U.S. Semiconductor Fabrication Buildout To Support Demand For Ultrapure Acid (UPA): The CHIPS Act in the U.S. should continue to fuel semiconductor growth of 2x-3x over the next five years. There are currently 8-10 fabrication plants under construction in U.S. The underlying long-term positive outlook for the North American semiconductor industry supports CHE.UN’s recent decisions to maintain its market leadership position in UPA via the two organic growth projects in Ohio and Arizona.
Capital Allocation – Focus On Organic Initiatives And Maintaining Balance Sheet Strength:
CHE.UN has reduced its overall net debt / EBITDA ratio to 2.4x vs. ~6x last year and is reaffirming its long-term target to keep leverage under 3x, keeping in mind heavy growth capex over the next few years. M&A is not a current focus. CHE.UN looks to maintain its dividend (yielding ~7%) and is not looking to increase it for now.

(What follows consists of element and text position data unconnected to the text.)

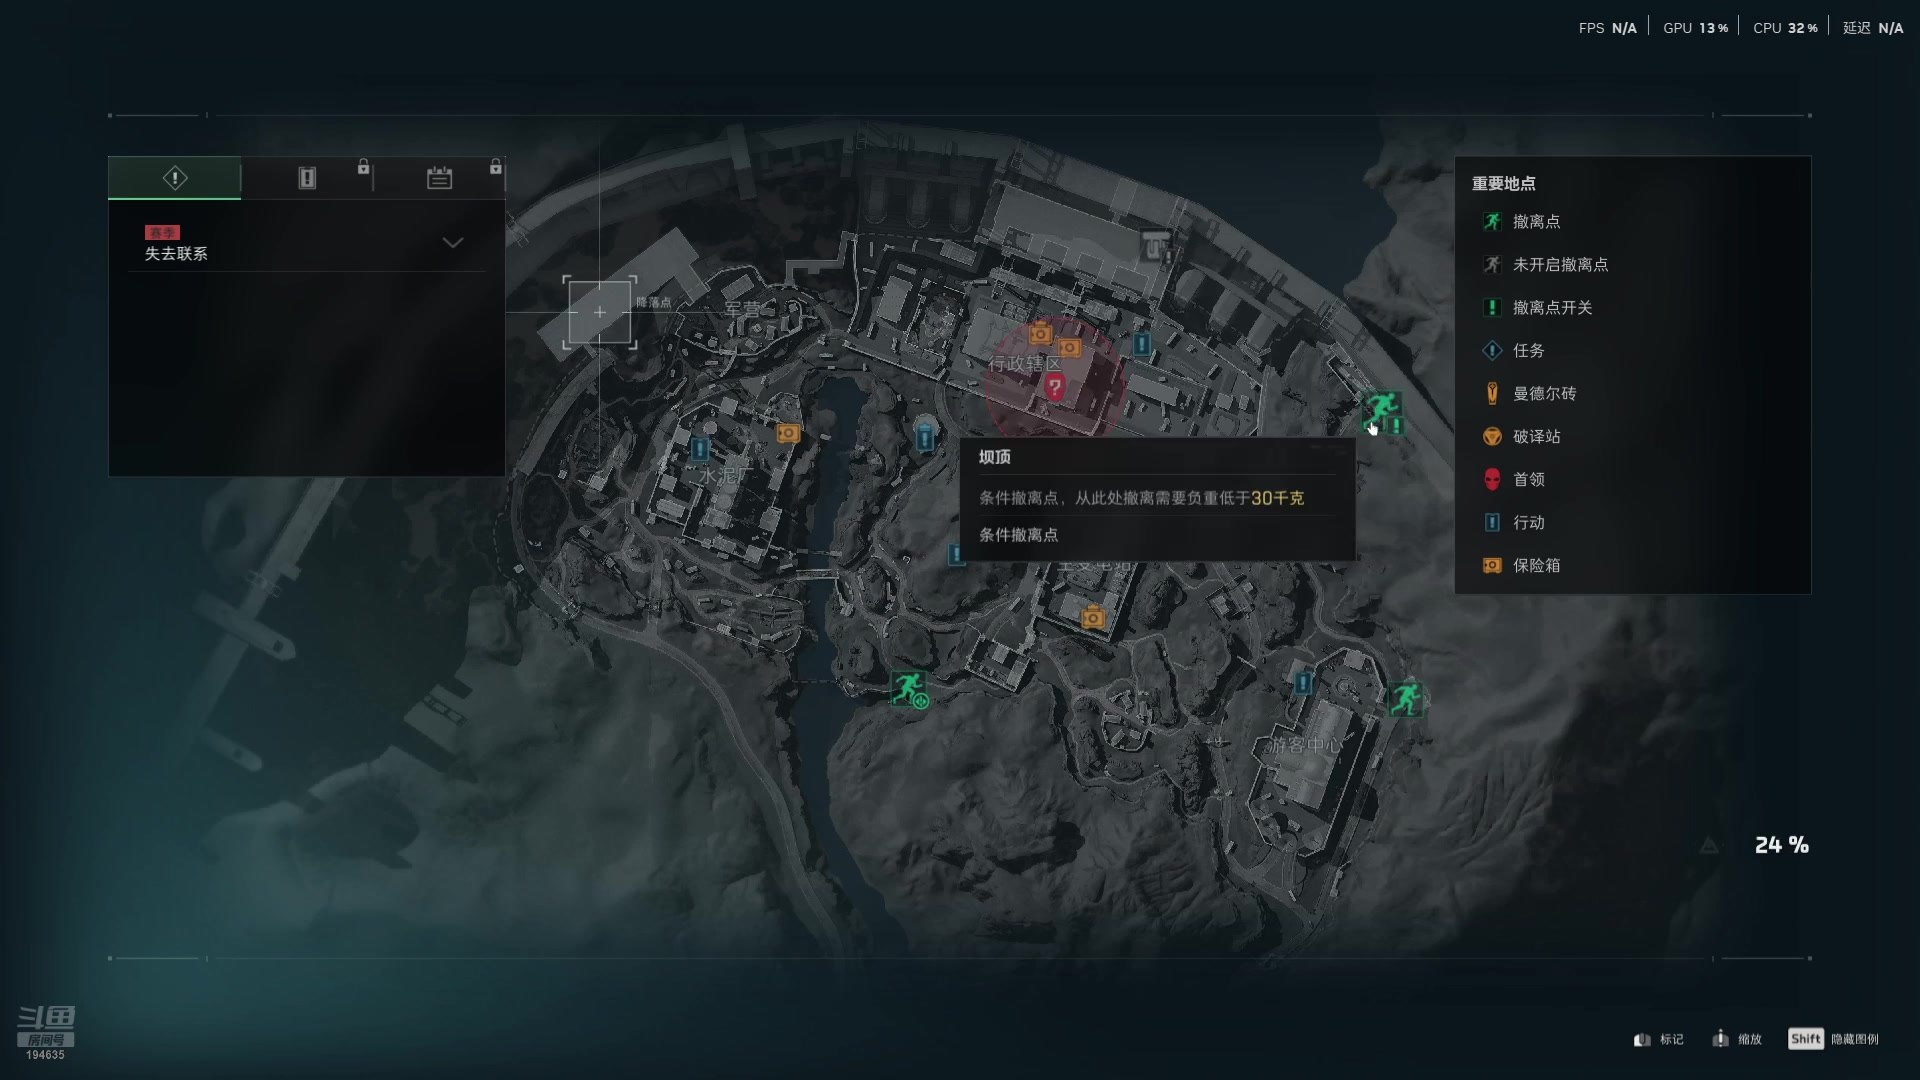The width and height of the screenshot is (1920, 1080).
Task: Select the 坝顶 extraction point icon
Action: pyautogui.click(x=1382, y=408)
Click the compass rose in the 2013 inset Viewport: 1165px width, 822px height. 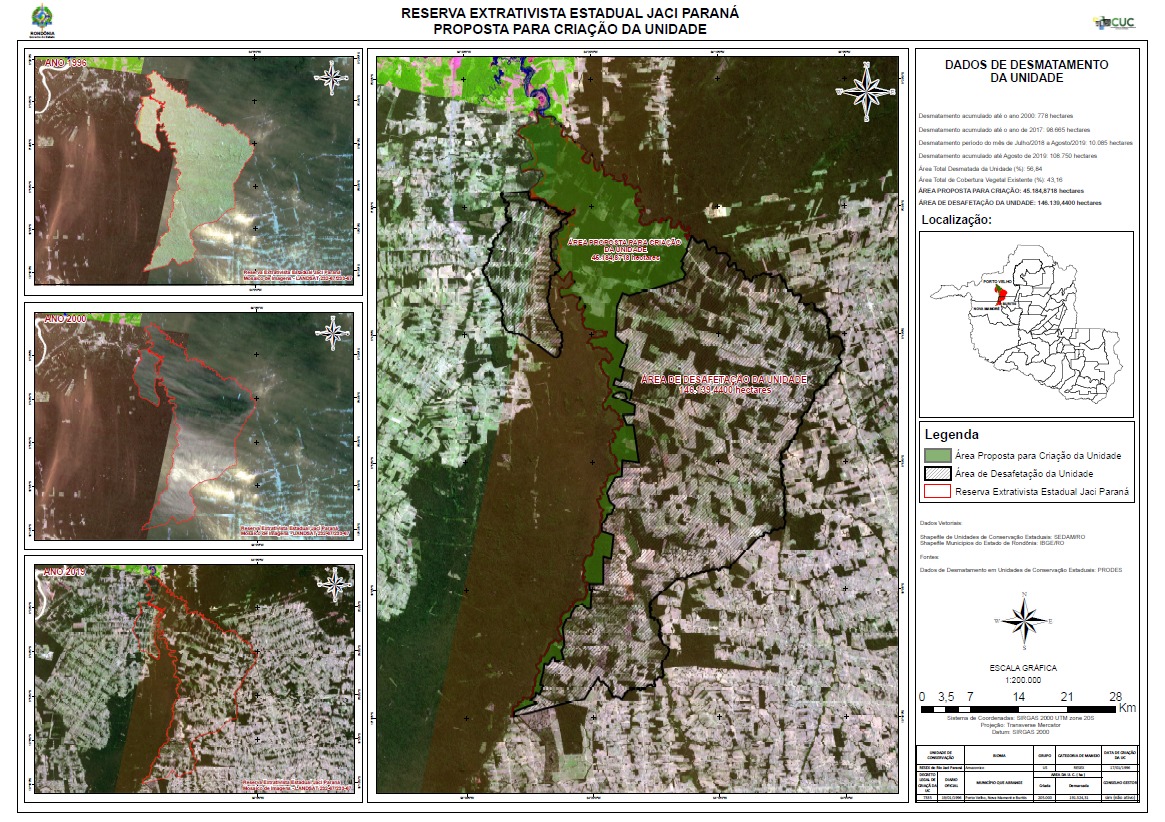(333, 583)
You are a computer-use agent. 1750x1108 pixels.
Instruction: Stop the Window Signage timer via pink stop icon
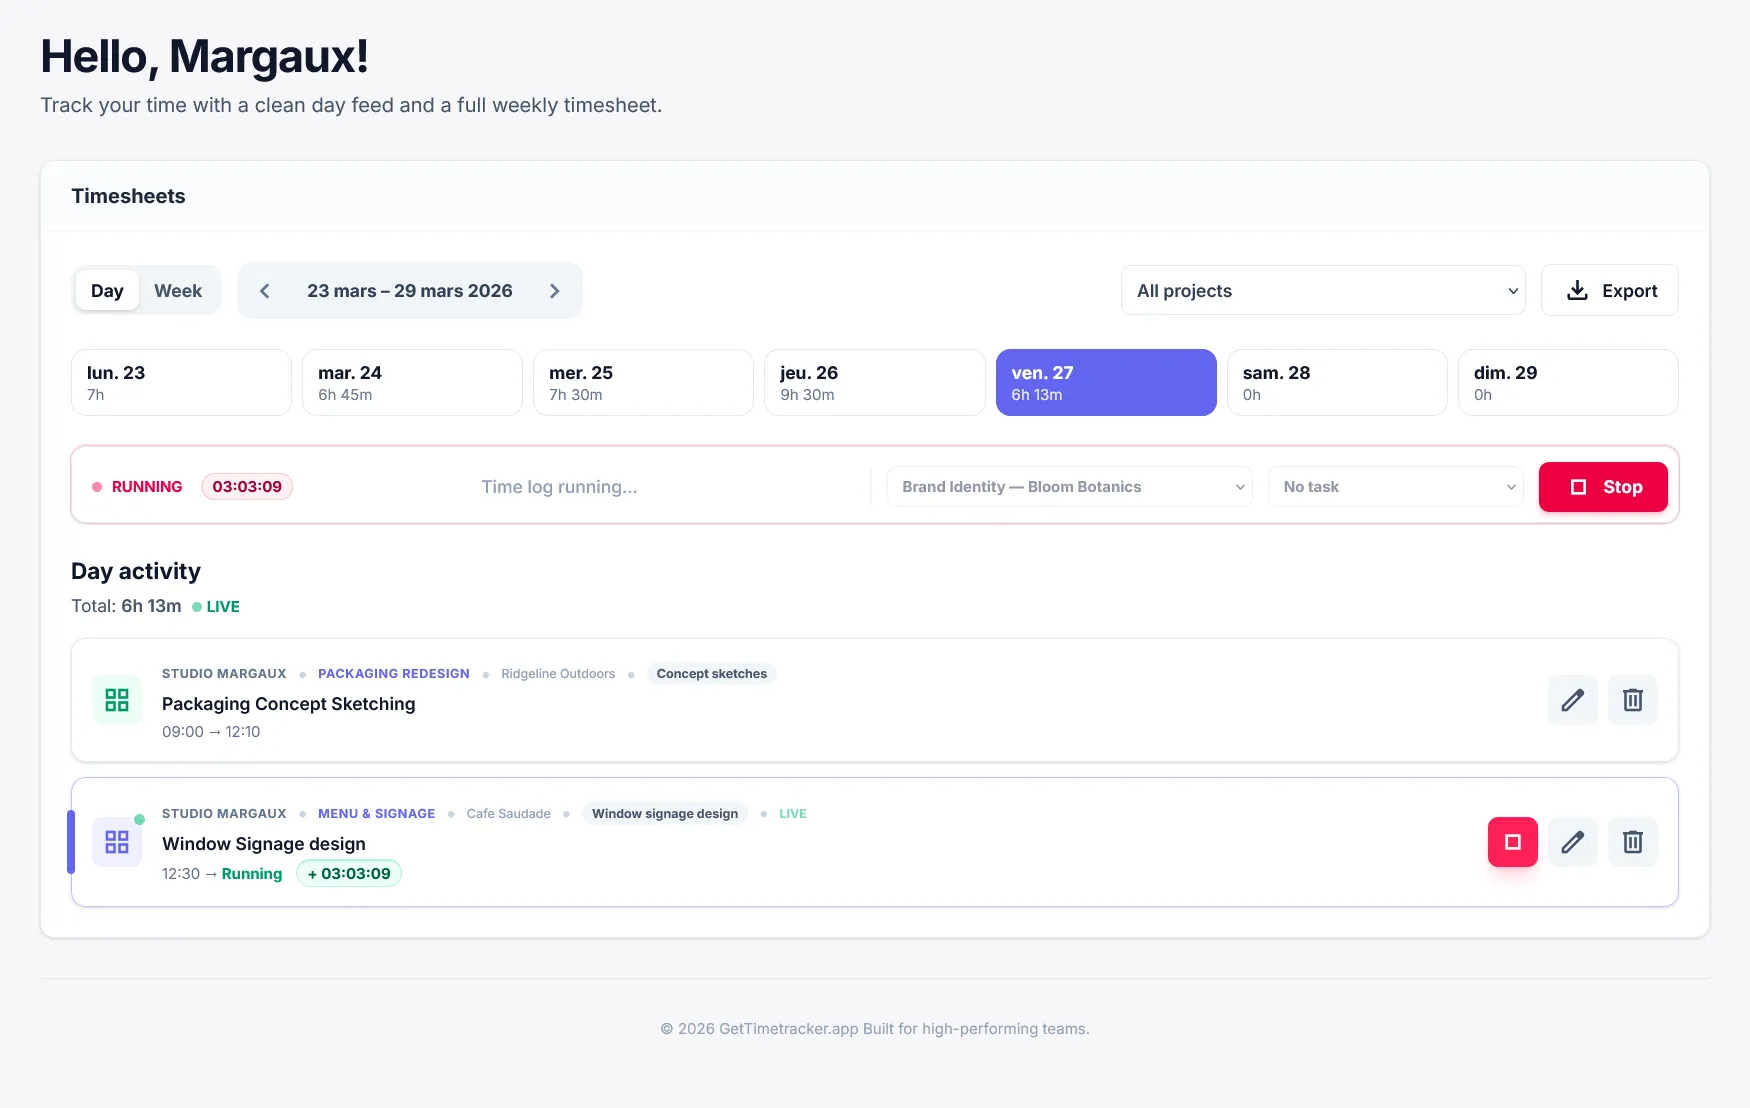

Investment Thesis Factors supporting our rating include: chlor-alkali pricing should remain elevated vs. historical levels; dividend (currently yielding ~7%) is safe; recently improved balance sheet given improved profitability, asset sales and equity financing (net debt / adj. EBITDA of 2.4x); we expect the company to be a long-term beneficiary of increased demand from the structurally growing semi-conductor (ultrapure acid), lithium (caustic), and green hydrogen industries.

Price Target (Base Case): C$11.00 We apply a multiple of ~6x to our 2023 EBITDA estimate. We assume chlor-alkali prices remain elevated going into 2023 due to high energy costs in Europe/Asia, and margins in the SWC segment benefiting from lower input sulphur costs.

Upside Scenario: C$13.00 Our upside scenario assumes no recession, a sustained period of higher chlor-alkali (caustic and HCl) demand/pricing, and stronger SWC segement results.

Downside Scenario: C$4.00 Our downside scenario assumes a deep economic recession, negatively impacting the EC segment and sulphur products (water solutions relatively inelastic to economic growth).